Record excerpts: Begin
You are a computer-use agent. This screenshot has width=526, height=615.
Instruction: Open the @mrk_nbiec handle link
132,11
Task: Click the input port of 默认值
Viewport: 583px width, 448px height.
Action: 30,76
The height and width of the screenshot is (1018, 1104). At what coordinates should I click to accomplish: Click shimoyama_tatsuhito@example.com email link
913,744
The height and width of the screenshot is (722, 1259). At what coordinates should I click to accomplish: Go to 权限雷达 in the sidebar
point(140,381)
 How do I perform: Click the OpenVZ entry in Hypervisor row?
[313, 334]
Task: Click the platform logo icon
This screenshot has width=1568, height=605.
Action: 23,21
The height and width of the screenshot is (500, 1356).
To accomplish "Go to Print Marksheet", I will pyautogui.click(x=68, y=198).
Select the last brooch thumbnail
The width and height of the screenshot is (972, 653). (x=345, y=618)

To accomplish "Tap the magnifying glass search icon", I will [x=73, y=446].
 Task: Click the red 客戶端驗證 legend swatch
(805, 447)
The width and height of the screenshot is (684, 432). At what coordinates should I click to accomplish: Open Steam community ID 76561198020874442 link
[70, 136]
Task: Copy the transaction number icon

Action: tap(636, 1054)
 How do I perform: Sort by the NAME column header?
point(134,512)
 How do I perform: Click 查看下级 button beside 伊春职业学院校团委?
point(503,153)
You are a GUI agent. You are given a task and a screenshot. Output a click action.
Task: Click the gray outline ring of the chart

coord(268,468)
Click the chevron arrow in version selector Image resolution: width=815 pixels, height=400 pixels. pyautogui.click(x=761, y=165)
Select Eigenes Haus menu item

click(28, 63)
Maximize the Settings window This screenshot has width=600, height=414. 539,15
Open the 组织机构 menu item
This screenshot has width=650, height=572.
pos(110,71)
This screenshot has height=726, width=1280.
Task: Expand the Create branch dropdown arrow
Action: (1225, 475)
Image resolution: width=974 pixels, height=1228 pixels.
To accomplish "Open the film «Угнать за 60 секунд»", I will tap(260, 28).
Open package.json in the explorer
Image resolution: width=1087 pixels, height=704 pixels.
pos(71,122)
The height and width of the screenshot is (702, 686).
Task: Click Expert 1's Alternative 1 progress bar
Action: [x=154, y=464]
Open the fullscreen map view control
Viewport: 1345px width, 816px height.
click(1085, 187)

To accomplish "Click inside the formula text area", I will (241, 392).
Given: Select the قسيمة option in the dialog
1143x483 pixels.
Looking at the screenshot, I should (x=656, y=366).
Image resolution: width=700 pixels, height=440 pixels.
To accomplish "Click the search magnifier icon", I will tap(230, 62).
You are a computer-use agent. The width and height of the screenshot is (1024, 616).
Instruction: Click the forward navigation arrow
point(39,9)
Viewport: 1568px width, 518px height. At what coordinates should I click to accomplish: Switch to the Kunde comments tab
Record excerpts: End
[Exercise] In full and without alteration, reproduce the records above.

[Task result]
You are a computer-use agent. This screenshot has width=526, height=615.
Instruction: Open the @mrk_nbiec handle link
132,11
Task: Click the input port of 默认值
Viewport: 583px width, 448px height.
Action: 30,76
The height and width of the screenshot is (1018, 1104). At what coordinates should I click to accomplish: Click shimoyama_tatsuhito@example.com email link
913,744
The height and width of the screenshot is (722, 1259). At what coordinates should I click to accomplish: Go to 权限雷达 in the sidebar
point(140,381)
 How do I perform: Click the OpenVZ entry in Hypervisor row?
[313, 334]
Task: Click the platform logo icon
This screenshot has width=1568, height=605.
Action: 23,21
The height and width of the screenshot is (500, 1356).
To accomplish "Go to Print Marksheet", I will pyautogui.click(x=68, y=198).
Select the last brooch thumbnail
The width and height of the screenshot is (972, 653). (x=345, y=618)

To accomplish "Tap the magnifying glass search icon", I will [x=73, y=446].
 Task: Click the red 客戶端驗證 legend swatch
(805, 447)
The width and height of the screenshot is (684, 432). At what coordinates should I click to accomplish: Open Steam community ID 76561198020874442 link
[70, 136]
Task: Copy the transaction number icon

Action: tap(636, 1054)
 How do I perform: Sort by the NAME column header?
point(134,512)
 How do I perform: Click 查看下级 button beside 伊春职业学院校团委?
point(503,153)
You are a GUI agent. You are given a task and a screenshot. Output a click action.
Task: Click the gray outline ring of the chart

coord(268,468)
Click the chevron arrow in version selector Image resolution: width=815 pixels, height=400 pixels. pyautogui.click(x=761, y=165)
Select Eigenes Haus menu item

click(28, 63)
Maximize the Settings window This screenshot has width=600, height=414. 539,15
Open the 组织机构 menu item
This screenshot has width=650, height=572.
pos(110,71)
This screenshot has height=726, width=1280.
Task: Expand the Create branch dropdown arrow
Action: (1225, 475)
Image resolution: width=974 pixels, height=1228 pixels.
To accomplish "Open the film «Угнать за 60 секунд»", I will tap(260, 28).
Open package.json in the explorer
Image resolution: width=1087 pixels, height=704 pixels.
pos(71,122)
The height and width of the screenshot is (702, 686).
Task: Click Expert 1's Alternative 1 progress bar
Action: [x=154, y=464]
Open the fullscreen map view control
Viewport: 1345px width, 816px height.
click(1085, 187)

To accomplish "Click inside the formula text area", I will (241, 392).
Given: Select the قسيمة option in the dialog
1143x483 pixels.
Looking at the screenshot, I should (x=656, y=366).
Image resolution: width=700 pixels, height=440 pixels.
To accomplish "Click the search magnifier icon", I will tap(230, 62).
You are a computer-use agent. The width and height of the screenshot is (1024, 616).
Instruction: Click the forward navigation arrow
point(39,9)
Viewport: 1568px width, 518px height. At what coordinates should I click to accomplish: Switch to the Kunde comments tab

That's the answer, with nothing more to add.